Les défaites françaises de la guerre de Succession d'Espagne, 1704-1708

par Clément Oury

Thèse de doctorat en Histoire moderne

Sous la direction de Olivier Chaline.


  • Résumé

    La guerre de Succession d'Espagne, dernière guerre du règne de Louis XIV, est marquée par une série de défaites retentissantes : Blenheim (1704, Bavière), Ramillies et Turin (1706, Brabant et Piémont), Audenarde (1708, Flandre). L’approche qualifiée de « nouvelle histoire-bataille » permet de relativiser la vision traditionnelle qui explique ces défaites par le talent supérieur de John Churchill, duc de Marlborough, et du prince Eugène de Savoie, affrontant des généraux français courtisans et incompétents.
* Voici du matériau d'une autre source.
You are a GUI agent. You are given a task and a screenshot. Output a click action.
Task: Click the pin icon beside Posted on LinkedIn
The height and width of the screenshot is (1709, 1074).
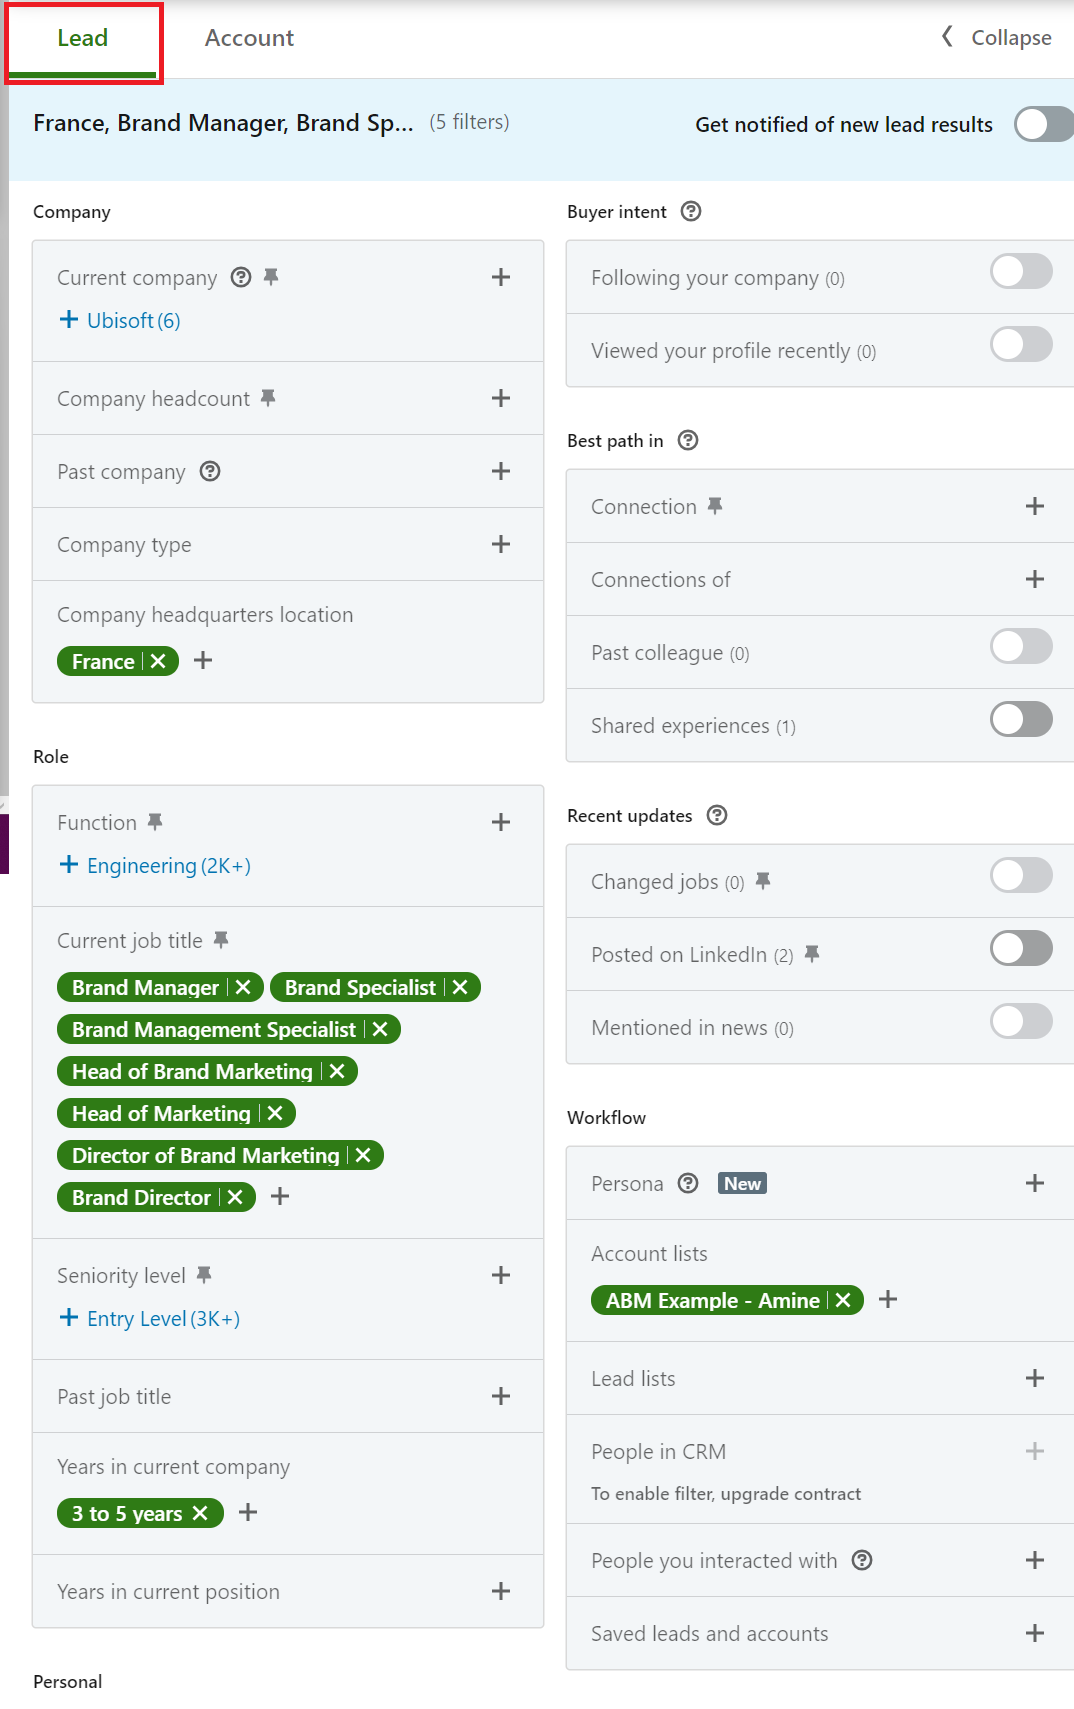click(x=812, y=954)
Cette approche met l’événement-bataille au centre de l’étude et en aborde tous les aspects : dimensions politique, stratégique et tactique ; logistique ; techniques du combat et expériences ressenties sur le champ de bataille ; onde de choc.On constate que la guerre au début du XVIIIe siècle est à bien des égards limitée : les armées dépendent de leurs sources d’approvisionnement. Eugène et Marlborough, par leur audace et leur talent, accélèrent le rythme des opérations, mais sans renverser cet état de fait : aucune bataille n’est individuellement « décisive » et la guerre de Succession d'Espagne reste une guerre d’attrition. Les batailles sont le lieu d’une expérience du combat singulière, où se voient portées à leur paroxysme l’ensemble des formes d’affrontement et de violence que comporte la guerre de l’époque. Enfin, l’image d’une bataille se dégage lentement. Les courtisans doivent comparer nouvelles officielles, correspondances privées et gazettes pour comprendre ce qui s’est passé. Le roi mène des enquêtes pour déterminer qui a bien agi et qui a démérité. En définitive, c’est aux écrivains et aux artistes de fixer l’image que la postérité aura de ces batailles.

  • Titre traduit

    The French Defeats of the War of the Spanish Succession, 1704-1708


  • Résumé

    The war of the Spanish Succession is the last war fought by Louis XIV. It begins with a succession of astonishing defeats: Blenheim (Bavaria, 1704), Ramillies and Turin (Brabant and Piedmont, 1706), Audenarde (Flanders, 1708). The method known as “new battle-history” lets us temper the traditional vision, which claims that French have been defeated because their armies where led by courtiers that faced two military geniuses: John Churchill, duke of Marlborough, and Prince Eugene of Savoy. This historiographic approach focuses on the battle as an event, and seeks to treat it in all its dimensions: political, strategic and tactical aspects; logistics; how soldiers fight and what they feel; shock wave.Early eighteenth-century warfare is in many ways limited: armies highly rely on their supply sources. Eugene and Marlborough, thanks to their audacity and their talent, are able to speed up the operations, but without changing the way war is fought. There is no single “decisive” battle: the war of the Spanish Succession remains as a war of attrition. Battles are rare and formidable events where a singular fighting experience takes place; all contemporary kinds of combat and violence are to be observed. The importance of a battle is not immediately obvious. Its image takes time to come out. Versailles’ courtiers need to compare official news, private letters, French or foreign gazettes, in order to understand what happened. The king conducts investigations to identify the generals and units that have served well, and those that have not. In the end, it is writers and artists who are in charge of fixing what image of these battles will be left for posterity.